== Your goal ==
The records follow. Filter them to the lines that hold "agent".

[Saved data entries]
═══
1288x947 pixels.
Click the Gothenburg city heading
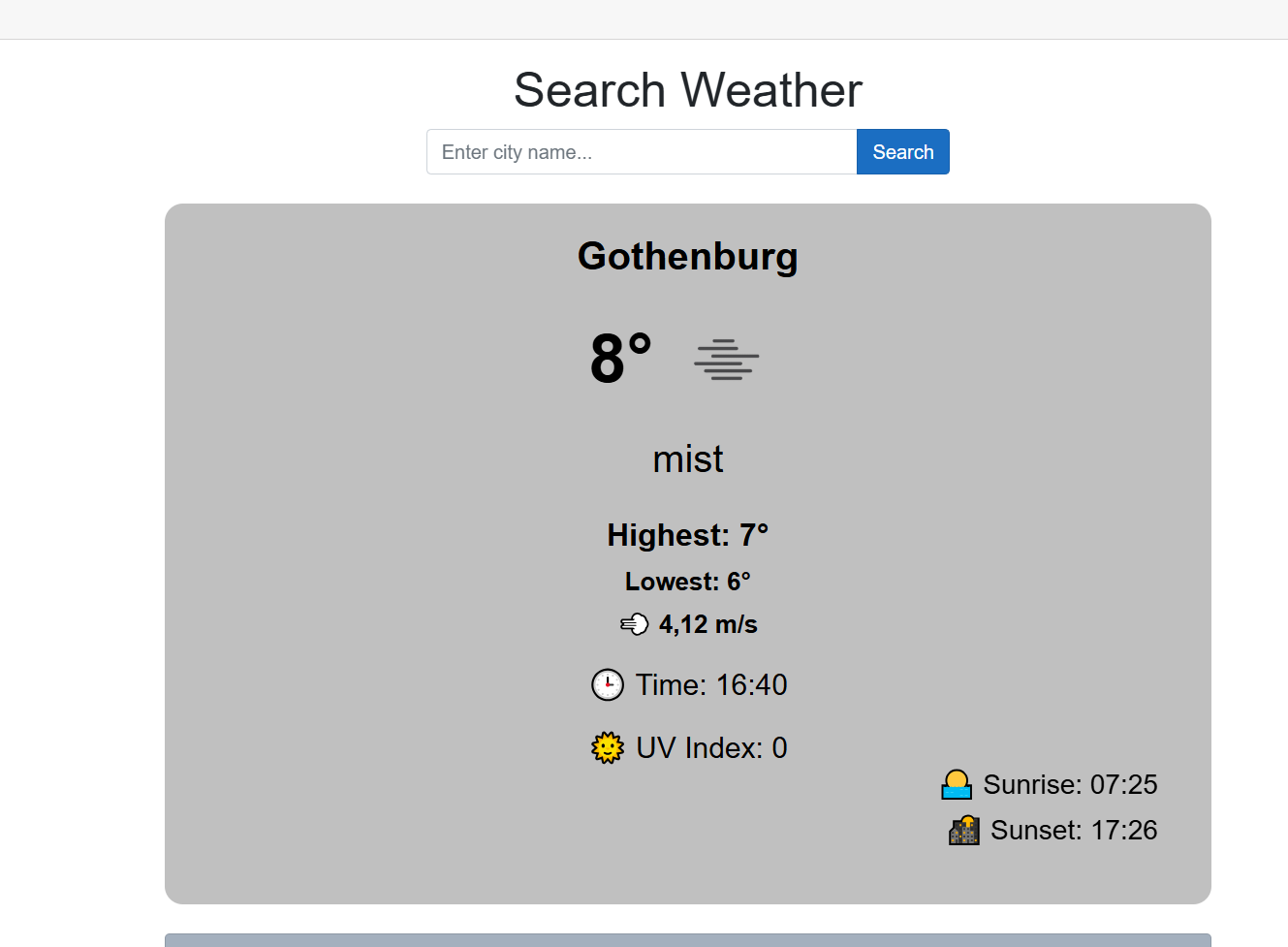point(687,257)
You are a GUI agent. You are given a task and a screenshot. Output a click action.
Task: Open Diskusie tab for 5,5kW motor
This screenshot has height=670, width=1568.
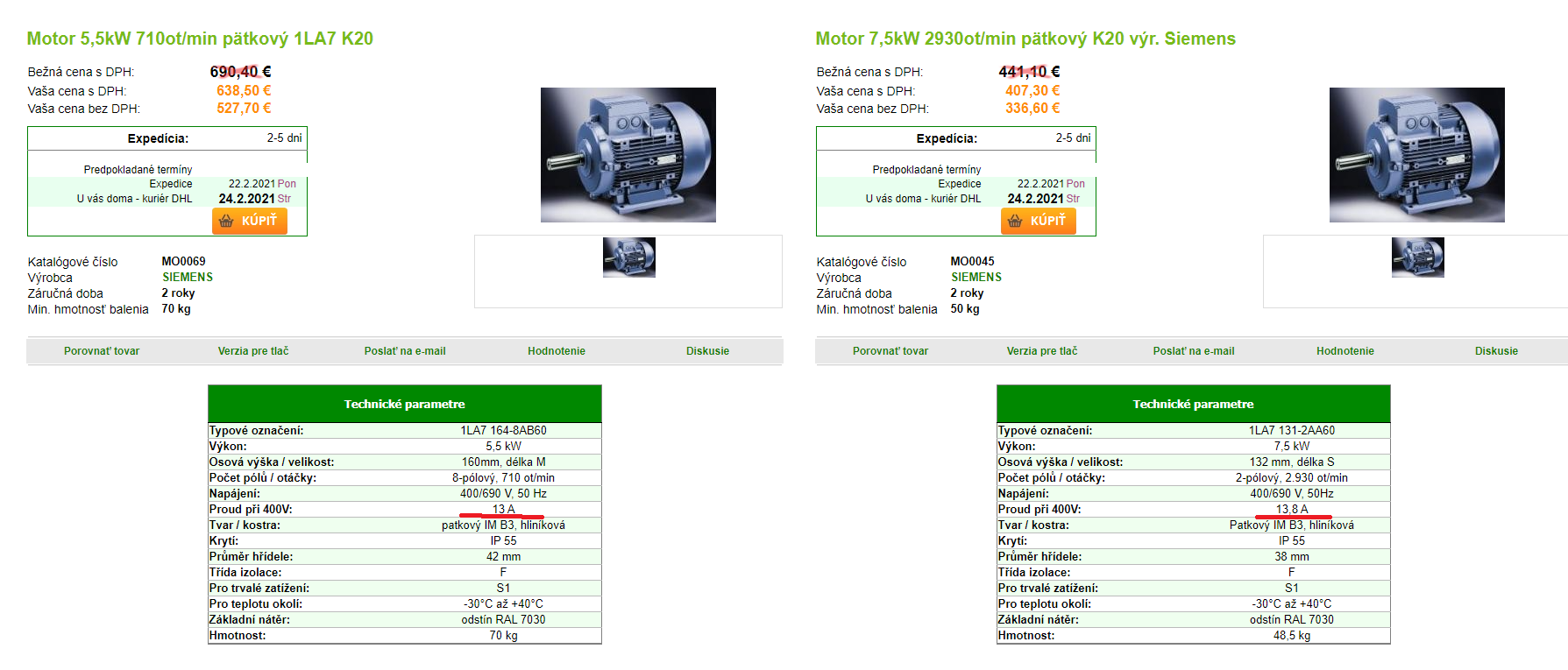pos(707,351)
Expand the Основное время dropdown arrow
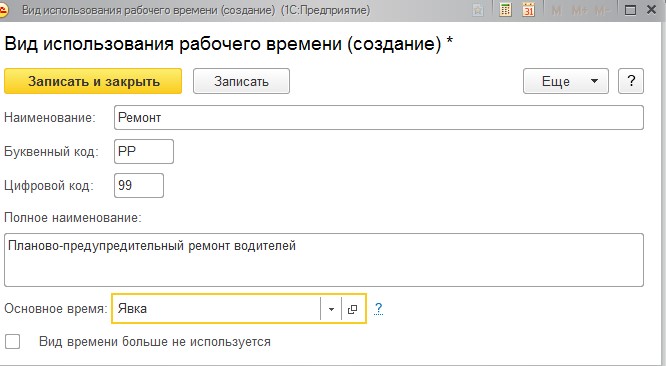Screen dimensions: 666x366 331,309
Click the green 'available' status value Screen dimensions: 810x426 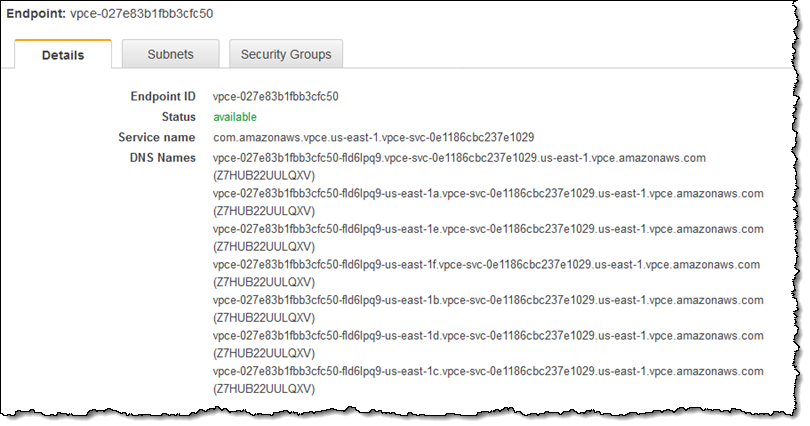click(x=235, y=117)
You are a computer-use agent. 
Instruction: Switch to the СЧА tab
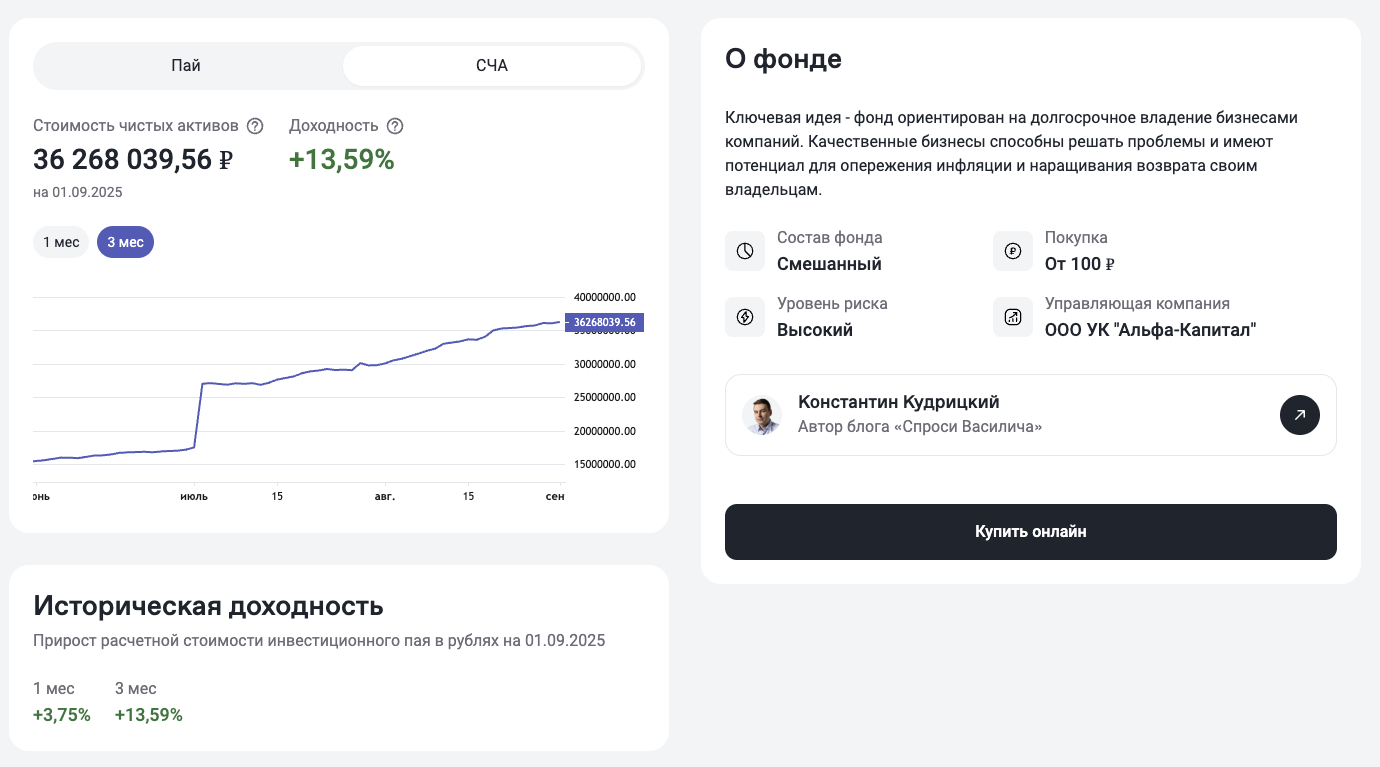(x=492, y=64)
═══
== Task response ==
You are a GUI agent. You are given a task and a screenshot. Output a click action.
You are a computer-use agent. 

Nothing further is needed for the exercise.